▶ [Data provided]:
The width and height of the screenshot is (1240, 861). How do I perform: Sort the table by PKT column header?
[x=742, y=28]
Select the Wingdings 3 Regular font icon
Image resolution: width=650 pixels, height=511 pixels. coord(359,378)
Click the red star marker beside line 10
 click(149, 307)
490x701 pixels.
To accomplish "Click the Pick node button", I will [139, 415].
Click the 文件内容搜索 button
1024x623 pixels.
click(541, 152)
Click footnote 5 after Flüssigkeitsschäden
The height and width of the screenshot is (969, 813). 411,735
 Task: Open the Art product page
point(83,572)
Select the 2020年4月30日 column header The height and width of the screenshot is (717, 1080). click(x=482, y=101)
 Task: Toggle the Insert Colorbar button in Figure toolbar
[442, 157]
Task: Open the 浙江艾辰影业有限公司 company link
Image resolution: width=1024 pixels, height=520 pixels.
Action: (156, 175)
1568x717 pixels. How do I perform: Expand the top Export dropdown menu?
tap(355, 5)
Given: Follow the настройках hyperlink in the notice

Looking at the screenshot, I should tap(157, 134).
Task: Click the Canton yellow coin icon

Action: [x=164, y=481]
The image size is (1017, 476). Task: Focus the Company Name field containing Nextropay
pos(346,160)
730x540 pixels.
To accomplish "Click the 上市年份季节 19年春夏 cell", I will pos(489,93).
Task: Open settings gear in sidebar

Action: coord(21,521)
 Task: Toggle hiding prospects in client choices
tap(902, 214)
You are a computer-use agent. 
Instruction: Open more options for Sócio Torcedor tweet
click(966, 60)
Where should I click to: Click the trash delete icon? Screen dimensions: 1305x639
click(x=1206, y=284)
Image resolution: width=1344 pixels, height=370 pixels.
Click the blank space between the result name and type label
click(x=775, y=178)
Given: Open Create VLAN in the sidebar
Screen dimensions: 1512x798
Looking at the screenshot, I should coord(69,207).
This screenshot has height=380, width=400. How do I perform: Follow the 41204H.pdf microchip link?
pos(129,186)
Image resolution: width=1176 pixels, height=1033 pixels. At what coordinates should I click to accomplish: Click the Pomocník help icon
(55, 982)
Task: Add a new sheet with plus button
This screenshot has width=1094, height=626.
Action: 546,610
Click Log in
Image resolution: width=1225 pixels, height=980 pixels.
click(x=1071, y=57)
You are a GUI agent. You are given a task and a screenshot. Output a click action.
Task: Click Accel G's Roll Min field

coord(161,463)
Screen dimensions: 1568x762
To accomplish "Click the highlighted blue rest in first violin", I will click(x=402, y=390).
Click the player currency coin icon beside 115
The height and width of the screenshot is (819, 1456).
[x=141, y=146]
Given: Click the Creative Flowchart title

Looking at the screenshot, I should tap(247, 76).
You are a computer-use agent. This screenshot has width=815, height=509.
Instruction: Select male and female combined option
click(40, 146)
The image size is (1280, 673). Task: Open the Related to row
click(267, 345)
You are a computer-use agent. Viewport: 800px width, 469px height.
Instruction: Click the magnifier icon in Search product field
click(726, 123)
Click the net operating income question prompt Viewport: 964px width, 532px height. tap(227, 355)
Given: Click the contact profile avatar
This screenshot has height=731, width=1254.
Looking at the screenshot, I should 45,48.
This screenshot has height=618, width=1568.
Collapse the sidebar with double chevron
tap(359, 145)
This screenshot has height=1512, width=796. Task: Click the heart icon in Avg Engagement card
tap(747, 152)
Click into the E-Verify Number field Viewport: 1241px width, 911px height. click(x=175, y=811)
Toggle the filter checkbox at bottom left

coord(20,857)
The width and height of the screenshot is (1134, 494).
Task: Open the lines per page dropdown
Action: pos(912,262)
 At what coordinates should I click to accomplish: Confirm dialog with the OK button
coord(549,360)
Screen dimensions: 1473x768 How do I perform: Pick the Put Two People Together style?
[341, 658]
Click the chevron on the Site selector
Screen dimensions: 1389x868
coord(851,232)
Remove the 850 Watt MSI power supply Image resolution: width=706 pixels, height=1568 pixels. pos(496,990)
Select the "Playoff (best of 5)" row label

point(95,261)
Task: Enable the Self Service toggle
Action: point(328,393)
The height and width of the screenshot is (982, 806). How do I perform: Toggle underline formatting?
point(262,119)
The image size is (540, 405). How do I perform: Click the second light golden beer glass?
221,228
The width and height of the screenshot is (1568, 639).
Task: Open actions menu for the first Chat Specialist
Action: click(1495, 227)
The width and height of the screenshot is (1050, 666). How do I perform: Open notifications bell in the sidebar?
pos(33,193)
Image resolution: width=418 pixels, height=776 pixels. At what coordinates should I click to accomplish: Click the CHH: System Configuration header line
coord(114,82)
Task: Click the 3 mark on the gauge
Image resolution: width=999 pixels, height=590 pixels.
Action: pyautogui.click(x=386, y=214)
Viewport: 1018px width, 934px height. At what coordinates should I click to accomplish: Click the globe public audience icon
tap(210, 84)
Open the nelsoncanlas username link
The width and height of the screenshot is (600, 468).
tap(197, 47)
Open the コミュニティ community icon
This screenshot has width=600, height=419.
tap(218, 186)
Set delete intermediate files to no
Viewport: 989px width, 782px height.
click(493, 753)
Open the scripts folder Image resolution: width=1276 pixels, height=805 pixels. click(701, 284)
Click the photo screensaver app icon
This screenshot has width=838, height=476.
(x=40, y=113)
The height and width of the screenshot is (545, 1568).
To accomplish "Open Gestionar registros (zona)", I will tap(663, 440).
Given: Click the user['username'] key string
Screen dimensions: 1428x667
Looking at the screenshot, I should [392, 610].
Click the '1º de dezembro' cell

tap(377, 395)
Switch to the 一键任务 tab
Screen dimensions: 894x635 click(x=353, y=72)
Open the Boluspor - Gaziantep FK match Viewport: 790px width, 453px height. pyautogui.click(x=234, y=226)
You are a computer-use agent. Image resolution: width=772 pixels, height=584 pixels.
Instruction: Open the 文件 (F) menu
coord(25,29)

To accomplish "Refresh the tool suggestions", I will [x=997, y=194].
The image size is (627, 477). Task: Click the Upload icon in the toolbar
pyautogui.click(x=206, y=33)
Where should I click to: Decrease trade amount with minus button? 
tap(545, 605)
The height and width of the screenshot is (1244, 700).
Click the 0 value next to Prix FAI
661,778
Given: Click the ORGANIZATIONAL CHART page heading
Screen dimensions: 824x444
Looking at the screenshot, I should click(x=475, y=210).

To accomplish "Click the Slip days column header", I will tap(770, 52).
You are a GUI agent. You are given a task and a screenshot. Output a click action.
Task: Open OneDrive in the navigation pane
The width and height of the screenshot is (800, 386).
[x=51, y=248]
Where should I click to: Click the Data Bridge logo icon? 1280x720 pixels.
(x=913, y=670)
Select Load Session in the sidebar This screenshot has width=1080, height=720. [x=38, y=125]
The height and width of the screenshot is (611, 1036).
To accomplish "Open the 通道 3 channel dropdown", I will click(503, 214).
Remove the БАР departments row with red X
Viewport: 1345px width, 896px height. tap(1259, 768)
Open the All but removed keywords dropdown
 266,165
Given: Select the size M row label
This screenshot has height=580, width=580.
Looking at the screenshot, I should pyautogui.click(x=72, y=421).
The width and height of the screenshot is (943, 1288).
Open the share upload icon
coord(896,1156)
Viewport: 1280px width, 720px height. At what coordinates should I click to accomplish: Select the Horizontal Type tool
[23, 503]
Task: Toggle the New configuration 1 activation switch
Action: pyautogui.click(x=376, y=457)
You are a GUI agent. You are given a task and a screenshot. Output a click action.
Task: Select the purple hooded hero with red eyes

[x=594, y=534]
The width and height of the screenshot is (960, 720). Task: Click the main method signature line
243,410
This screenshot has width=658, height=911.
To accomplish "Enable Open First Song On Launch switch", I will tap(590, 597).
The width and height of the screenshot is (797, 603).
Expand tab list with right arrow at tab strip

▶ [Exercise instructions]: Output the entire listing exactly as it appears above.

▶ [The answer]:
The width and height of the screenshot is (1240, 861). How do I perform: Sort the table by PKT column header?
[x=742, y=28]
Select the Wingdings 3 Regular font icon
Image resolution: width=650 pixels, height=511 pixels. coord(359,378)
Click the red star marker beside line 10
 click(149, 307)
490x701 pixels.
To accomplish "Click the Pick node button", I will [139, 415].
Click the 文件内容搜索 button
1024x623 pixels.
click(541, 152)
Click footnote 5 after Flüssigkeitsschäden
The height and width of the screenshot is (969, 813). 411,735
 Task: Open the Art product page
point(83,572)
Select the 2020年4月30日 column header The height and width of the screenshot is (717, 1080). click(x=482, y=101)
 Task: Toggle the Insert Colorbar button in Figure toolbar
[442, 157]
Task: Open the 浙江艾辰影业有限公司 company link
Image resolution: width=1024 pixels, height=520 pixels.
Action: (156, 175)
1568x717 pixels. How do I perform: Expand the top Export dropdown menu?
tap(355, 5)
Given: Follow the настройках hyperlink in the notice

Looking at the screenshot, I should tap(157, 134).
Task: Click the Canton yellow coin icon

Action: [x=164, y=481]
The image size is (1017, 476). Task: Focus the Company Name field containing Nextropay
pos(346,160)
730x540 pixels.
To accomplish "Click the 上市年份季节 19年春夏 cell", I will pos(489,93).
Task: Open settings gear in sidebar

Action: coord(21,521)
 Task: Toggle hiding prospects in client choices
tap(902, 214)
You are a computer-use agent. 
Instruction: Open more options for Sócio Torcedor tweet
click(966, 60)
Where should I click to: Click the trash delete icon? Screen dimensions: 1305x639
click(x=1206, y=284)
Image resolution: width=1344 pixels, height=370 pixels.
Click the blank space between the result name and type label
click(x=775, y=178)
Given: Open Create VLAN in the sidebar
Screen dimensions: 1512x798
Looking at the screenshot, I should coord(69,207).
This screenshot has height=380, width=400. How do I perform: Follow the 41204H.pdf microchip link?
pos(129,186)
Image resolution: width=1176 pixels, height=1033 pixels. At what coordinates should I click to accomplish: Click the Pomocník help icon
(55, 982)
Task: Add a new sheet with plus button
This screenshot has width=1094, height=626.
Action: 546,610
Click Log in
Image resolution: width=1225 pixels, height=980 pixels.
click(x=1071, y=57)
You are a GUI agent. You are given a task and a screenshot. Output a click action.
Task: Click Accel G's Roll Min field

coord(161,463)
Screen dimensions: 1568x762
To accomplish "Click the highlighted blue rest in first violin", I will click(x=402, y=390).
Click the player currency coin icon beside 115
The height and width of the screenshot is (819, 1456).
[x=141, y=146]
Given: Click the Creative Flowchart title

Looking at the screenshot, I should tap(247, 76).
You are a computer-use agent. This screenshot has width=815, height=509.
Instruction: Select male and female combined option
click(40, 146)
The image size is (1280, 673). Task: Open the Related to row
click(267, 345)
You are a computer-use agent. Viewport: 800px width, 469px height.
Instruction: Click the magnifier icon in Search product field
click(726, 123)
Click the net operating income question prompt Viewport: 964px width, 532px height. tap(227, 355)
Given: Click the contact profile avatar
This screenshot has height=731, width=1254.
Looking at the screenshot, I should 45,48.
This screenshot has height=618, width=1568.
Collapse the sidebar with double chevron
tap(359, 145)
This screenshot has height=1512, width=796. Task: Click the heart icon in Avg Engagement card
tap(747, 152)
Click into the E-Verify Number field Viewport: 1241px width, 911px height. click(x=175, y=811)
Toggle the filter checkbox at bottom left

coord(20,857)
The width and height of the screenshot is (1134, 494).
Task: Open the lines per page dropdown
Action: pos(912,262)
 At what coordinates should I click to accomplish: Confirm dialog with the OK button
coord(549,360)
Screen dimensions: 1473x768 How do I perform: Pick the Put Two People Together style?
[341, 658]
Click the chevron on the Site selector
Screen dimensions: 1389x868
coord(851,232)
Remove the 850 Watt MSI power supply Image resolution: width=706 pixels, height=1568 pixels. pos(496,990)
Select the "Playoff (best of 5)" row label

point(95,261)
Task: Enable the Self Service toggle
Action: point(328,393)
The height and width of the screenshot is (982, 806). How do I perform: Toggle underline formatting?
point(262,119)
The image size is (540, 405). How do I perform: Click the second light golden beer glass?
221,228
The width and height of the screenshot is (1568, 639).
Task: Open actions menu for the first Chat Specialist
Action: click(1495, 227)
The width and height of the screenshot is (1050, 666). How do I perform: Open notifications bell in the sidebar?
pos(33,193)
Image resolution: width=418 pixels, height=776 pixels. At what coordinates should I click to accomplish: Click the CHH: System Configuration header line
coord(114,82)
Task: Click the 3 mark on the gauge
Image resolution: width=999 pixels, height=590 pixels.
Action: pyautogui.click(x=386, y=214)
Viewport: 1018px width, 934px height. At what coordinates should I click to accomplish: Click the globe public audience icon
tap(210, 84)
Open the nelsoncanlas username link
The width and height of the screenshot is (600, 468).
tap(197, 47)
Open the コミュニティ community icon
This screenshot has width=600, height=419.
tap(218, 186)
Set delete intermediate files to no
Viewport: 989px width, 782px height.
click(493, 753)
Open the scripts folder Image resolution: width=1276 pixels, height=805 pixels. click(701, 284)
Click the photo screensaver app icon
This screenshot has width=838, height=476.
(x=40, y=113)
The height and width of the screenshot is (545, 1568).
To accomplish "Open Gestionar registros (zona)", I will tap(663, 440).
Given: Click the user['username'] key string
Screen dimensions: 1428x667
Looking at the screenshot, I should [392, 610].
Click the '1º de dezembro' cell

tap(377, 395)
Switch to the 一键任务 tab
Screen dimensions: 894x635 click(x=353, y=72)
Open the Boluspor - Gaziantep FK match Viewport: 790px width, 453px height. pyautogui.click(x=234, y=226)
You are a computer-use agent. Image resolution: width=772 pixels, height=584 pixels.
Instruction: Open the 文件 (F) menu
coord(25,29)

To accomplish "Refresh the tool suggestions", I will [x=997, y=194].
The image size is (627, 477). Task: Click the Upload icon in the toolbar
pyautogui.click(x=206, y=33)
Where should I click to: Decrease trade amount with minus button? 
tap(545, 605)
The height and width of the screenshot is (1244, 700).
Click the 0 value next to Prix FAI
661,778
Given: Click the ORGANIZATIONAL CHART page heading
Screen dimensions: 824x444
Looking at the screenshot, I should click(x=475, y=210).

To accomplish "Click the Slip days column header", I will tap(770, 52).
You are a GUI agent. You are given a task and a screenshot. Output a click action.
Task: Open OneDrive in the navigation pane
The width and height of the screenshot is (800, 386).
[x=51, y=248]
Where should I click to: Click the Data Bridge logo icon? 1280x720 pixels.
(x=913, y=670)
Select Load Session in the sidebar This screenshot has width=1080, height=720. [x=38, y=125]
The height and width of the screenshot is (611, 1036).
To accomplish "Open the 通道 3 channel dropdown", I will click(503, 214).
Remove the БАР departments row with red X
Viewport: 1345px width, 896px height. tap(1259, 768)
Open the All but removed keywords dropdown
 266,165
Given: Select the size M row label
This screenshot has height=580, width=580.
Looking at the screenshot, I should pyautogui.click(x=72, y=421).
The width and height of the screenshot is (943, 1288).
Open the share upload icon
coord(896,1156)
Viewport: 1280px width, 720px height. At what coordinates should I click to accomplish: Select the Horizontal Type tool
[23, 503]
Task: Toggle the New configuration 1 activation switch
Action: pyautogui.click(x=376, y=457)
You are a GUI agent. You are given a task and a screenshot. Output a click action.
Task: Select the purple hooded hero with red eyes

[x=594, y=534]
The width and height of the screenshot is (960, 720). Task: Click the main method signature line
243,410
This screenshot has width=658, height=911.
To accomplish "Enable Open First Song On Launch switch", I will tap(590, 597).
The width and height of the screenshot is (797, 603).
Expand tab list with right arrow at tab strip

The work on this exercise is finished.